10) What monthly repayments can they afford now and in the long-term?

Yourself
1) Value of your home
2) Mortgage due on your home
3) How much other assets do you have?
4) Do you have other loans?
5) Your income
6) Your age
7) Are you living in your forever home or might you want to trade up in the future?


----------



## Sailorboi (5 Mar 2021)

Brendan Burgess said:


> Can  you give some hard information as there may be other solutions.
> 
> Your parents
> 1) Value of parent's home.
> ...



Please see details below I don't have all of the information but hopefully this will assist.

Thanks

Your parents
1) Value of parent's home. *€320k*
2) Is it a warehouse on a split mortgage? *Not sure*
3) Which original lender and which fund owns it now? *PTSB but account is maintained by Pepper. Don’t know name of Peppers client*
4) How much is the warehoused element? *€56k*
5) Date the warehoused element becomes payable? *Nov-24*
6) What is the active balance on the mortgage? *€72k ish*
7) What is the interest rate and what repayment are they making? *Unsure of rate around €540 pm*
8) Age of parents *65 and 63*
9) Income of parents. *PUP and Disability Pension (very little)*
10) What monthly repayments can they afford now and in the long-term? *Would need to discuss*

Yourself
1) Value of your home *€330k*
2) Mortgage due on your home *€260k*
3) How much other assets do you have? *Savings €15k*
4) Do you have other loans? *€6k*
5) Your income *€55k*
6) Your age *30*
7) Are you living in your forever home or might you want to trade up in the future? *Plan would be to develop forever home on parents site in the future after inheritance tax

My parents is an old house that requires work but where it is located makes it a prime location increase the overall value.*


----------



## NoRegretsCoyote (6 Mar 2021)

Sailorboi said:


> 8) Age of parents *65 and 63*



The active part is (just about) affordable on current income and state pension in future. You are right that the warehoused component is the problem. Do they have any pension lump sum they could access in the coming years? This could help with paying down the warehoused part. 

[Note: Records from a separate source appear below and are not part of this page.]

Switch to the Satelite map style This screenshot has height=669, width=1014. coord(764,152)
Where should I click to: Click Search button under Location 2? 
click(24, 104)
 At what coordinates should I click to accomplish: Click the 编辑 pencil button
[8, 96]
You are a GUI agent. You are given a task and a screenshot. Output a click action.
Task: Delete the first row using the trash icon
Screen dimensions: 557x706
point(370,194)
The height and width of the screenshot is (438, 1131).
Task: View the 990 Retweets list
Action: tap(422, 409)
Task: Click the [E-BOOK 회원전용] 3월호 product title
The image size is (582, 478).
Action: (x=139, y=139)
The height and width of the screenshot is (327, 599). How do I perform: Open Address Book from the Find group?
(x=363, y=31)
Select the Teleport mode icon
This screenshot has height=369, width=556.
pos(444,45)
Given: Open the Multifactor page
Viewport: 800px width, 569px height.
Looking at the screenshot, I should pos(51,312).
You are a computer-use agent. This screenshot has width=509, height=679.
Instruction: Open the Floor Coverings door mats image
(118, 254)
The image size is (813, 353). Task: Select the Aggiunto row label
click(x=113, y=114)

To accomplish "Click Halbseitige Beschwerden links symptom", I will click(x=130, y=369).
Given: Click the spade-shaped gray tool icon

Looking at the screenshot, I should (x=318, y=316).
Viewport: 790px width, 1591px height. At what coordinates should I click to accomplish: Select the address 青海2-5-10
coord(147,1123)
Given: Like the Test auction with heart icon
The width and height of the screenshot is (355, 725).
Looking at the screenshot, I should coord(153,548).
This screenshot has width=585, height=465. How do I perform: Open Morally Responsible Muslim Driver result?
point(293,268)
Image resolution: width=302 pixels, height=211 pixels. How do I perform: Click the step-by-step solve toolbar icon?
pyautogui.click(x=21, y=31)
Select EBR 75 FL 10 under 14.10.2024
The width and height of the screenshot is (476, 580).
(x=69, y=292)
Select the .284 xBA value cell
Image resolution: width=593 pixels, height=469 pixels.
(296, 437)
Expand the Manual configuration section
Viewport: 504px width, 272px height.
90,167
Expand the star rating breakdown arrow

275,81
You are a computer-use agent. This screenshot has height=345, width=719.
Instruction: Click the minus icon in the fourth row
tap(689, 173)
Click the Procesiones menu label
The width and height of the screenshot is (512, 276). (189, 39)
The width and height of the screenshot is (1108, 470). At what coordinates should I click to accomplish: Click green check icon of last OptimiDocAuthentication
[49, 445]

With your income and existing mortgage there is no way a bank will give you another mortgage to buy out your parents. You could maybe save very aggressively between now and November 2024 to lend them the €56k to pay off the warehoused part. This would be a struggle on your current income and mortgage though. You're at the age where people have kids too. 

There is an easy solution. They sell the house in 2024 and pay off the mortgages at that stage. A sales price of €320k less mortgage and selling fees of maybe €130k leaves them with €190k.

It's not much (particularly in Dublin) but plenty of retired couples with no dependents live in houses/apartments worth approx €200k, and they would have no stress of a mortgage anymore.


----------



## Gordon Gekko (6 Mar 2021)

It sounds like a potential case for Seniors Money.


----------



## Brendan Burgess (6 Mar 2021)

1) While you are right to be thinking in advance about this, you should not be doing any very hard planning.  The issue does not have to be resolved for 3 1/2 years and other products might be on the market by then. 

For example, the loan could be sold again to a fund which would be delighted to have an interest only loan of €56k @3% on a house worth €320k. 

2) If you have savings of €15k and a loan of €6k, you should be clearing that loan assuming you are being charged interest on it. 

3) Here are some of the options available in 3 1/2 years 
A) You ask Pepper nicely to do a deal and if they refuse, you tell Pepper your parents are not going anywhere, but will continue to pay €540 per month and thus pay down the warehouse.  It would take them at least 4 years to get an order for possession. 
B) Your financial situation has improved and you can reduce the shortfall to say €40k.  You get a credit union loan for this and you and your parents repay it as quickly as possible.  
C) Your parents take out a Life Loan from Seniors Money. They might give them about €90k depending on the value of the house. They charge interest of about €5k a year which you can pay each year, or they will roll it up. 
D) Your parents sell a site on the land and they would then be mortgage-free 

There is not much you can do so far in advance.  Maybe bear it in mind that you might help them so don't go putting your savings in some 10 year product you can't access.  Make sure that you and your parents have a Credit Union Account. 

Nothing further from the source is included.